• UK levies import duties of 0.11% of GDP – lowest of 18 economies studied
• Underlines importance of the single market as EU referendum looms
British consumers benefit from one of the world’s smallest import duty burdens, thanks to a low tax take from import duties in proportion to the size of the UK economy, according to a new study by UHY Hacker Young, the national accountancy group.
UHY Hacker Young studied customs duties levied by 18 economies around the world as a percentage of each economy’s size* as a simple indicator of the impact of a country’s trade barriers.
It found that the UK charges import taxes equating to just 0.11% of its GDP – the lowest of any country in the study. This compares to a global average of 0.47%, thanks largely to high levels of trade with other EU member states.
On average, the major EU economies surveyed raised proportionally the least in customs duties, at just 0.13% of their GDP.
Countries which are part of the North American Free Trade Agreement (NAFTA): the US, Canada and Mexico, levy, on average, a sum equivalent to 0.2% of their GDP in customs revenues.
UHY Hacker Young warns that the benefits of the single market should not be taken for granted as the EU faces major potential challenges, given the heightened risk of Britain leaving the EU following its planned referendum on EU membership.
Says Matthew Hodgson , Partner at UHY Hacker Young:
“Consumers in the UK are getting a good deal as a result of the low import duty burden on goods from abroad, and businesses of course also benefit from the open competition that comes from being able to export freely across the whole of the EU.
“While the UK currently has one of the lowest customs duties burdens in the world, there’s a risk that this could shoot up if it leaves the EU following its forthcoming referendum, and relationships deteriorate.
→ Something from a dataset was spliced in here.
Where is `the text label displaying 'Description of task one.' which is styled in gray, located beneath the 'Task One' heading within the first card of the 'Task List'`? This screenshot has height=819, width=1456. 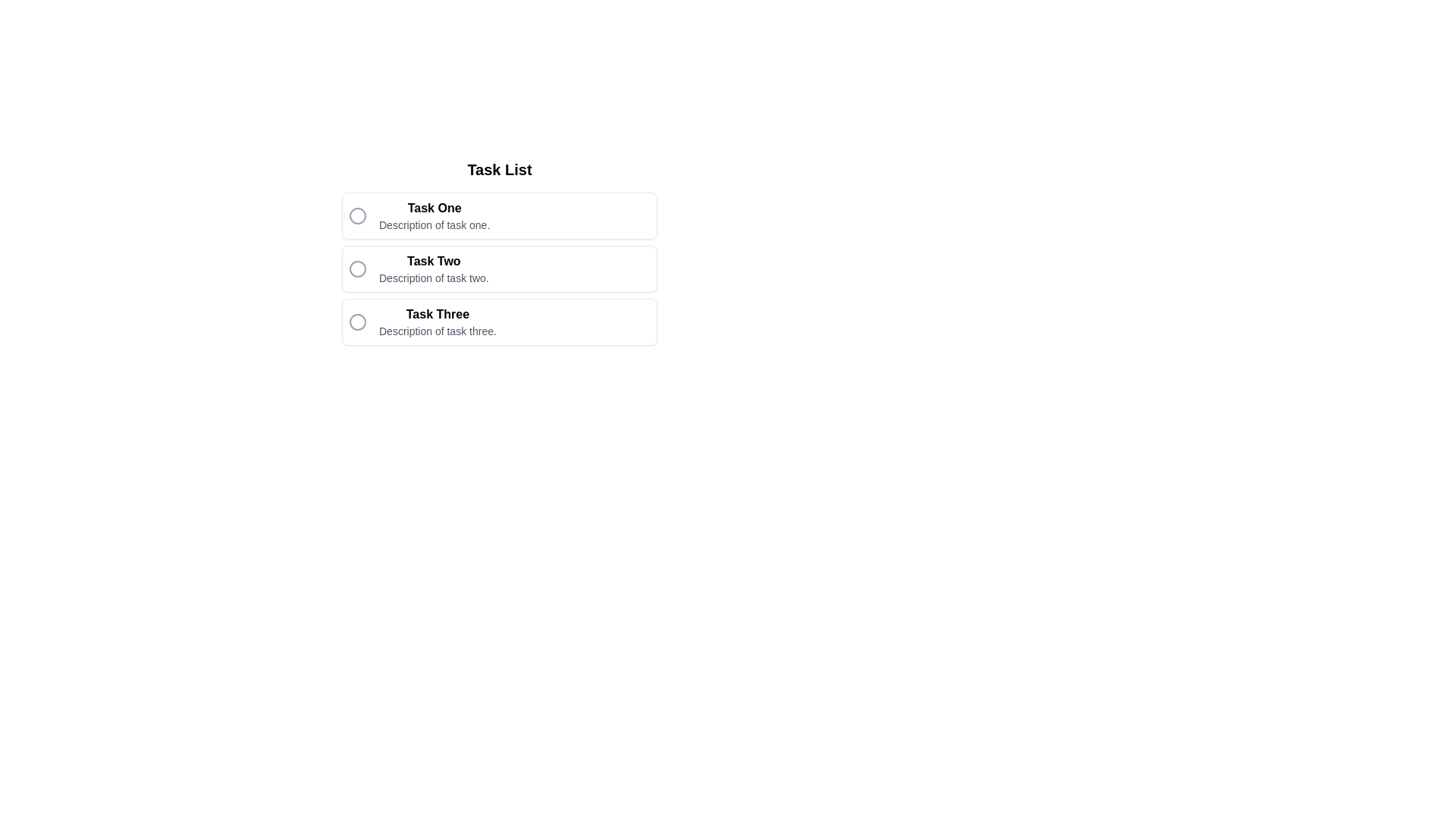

A so-called Brexit could jeopardise Britain’s continued participation both in the EU free trade zone and in trade agreements agreed by the EU with third party countries.
“So much would depend on what the UK could achieve in establishing a whole new raft of bi-lateral trade agreements, should it vote to leave the EU.”
He adds, “There need to be assurances that plans are in place to ensure that the possible departure of the UK from the EU does not risk the introduction of new trade barriers in Europe even temporarily.”
UHY Hacker Young adds that the benefits to EU consumers of a low customs duties burden, and its positive effect on the competitiveness of EU businesses, could be enhanced further if the EU makes progress in negotiating more effective trade agreements with non-EU trading partners.
Adds Matthew Hodgson: “Multilateral organisations like the Association of South East Asian Nations and Mercosur in Latin America are becoming increasingly important. It is vital that the EU makes progress in its negotiations on trade agreements if the UK’s exports to these growing markets are not to be left at a significant disadvantage.”
UHY Hacker Young notes that while the amount levied in duties is a useful measure of the impact of a country’s trade barriers, other factors can also have a bearing. For example, some countries may also impose additional taxes which disproportionately affect imports.
In China, in addition to higher import duty rates on foreign luxury goods, there is a consumption tax on goods such as alcohol, tobacco, cars and cosmetics; categories in which the most popular brands are often foreign.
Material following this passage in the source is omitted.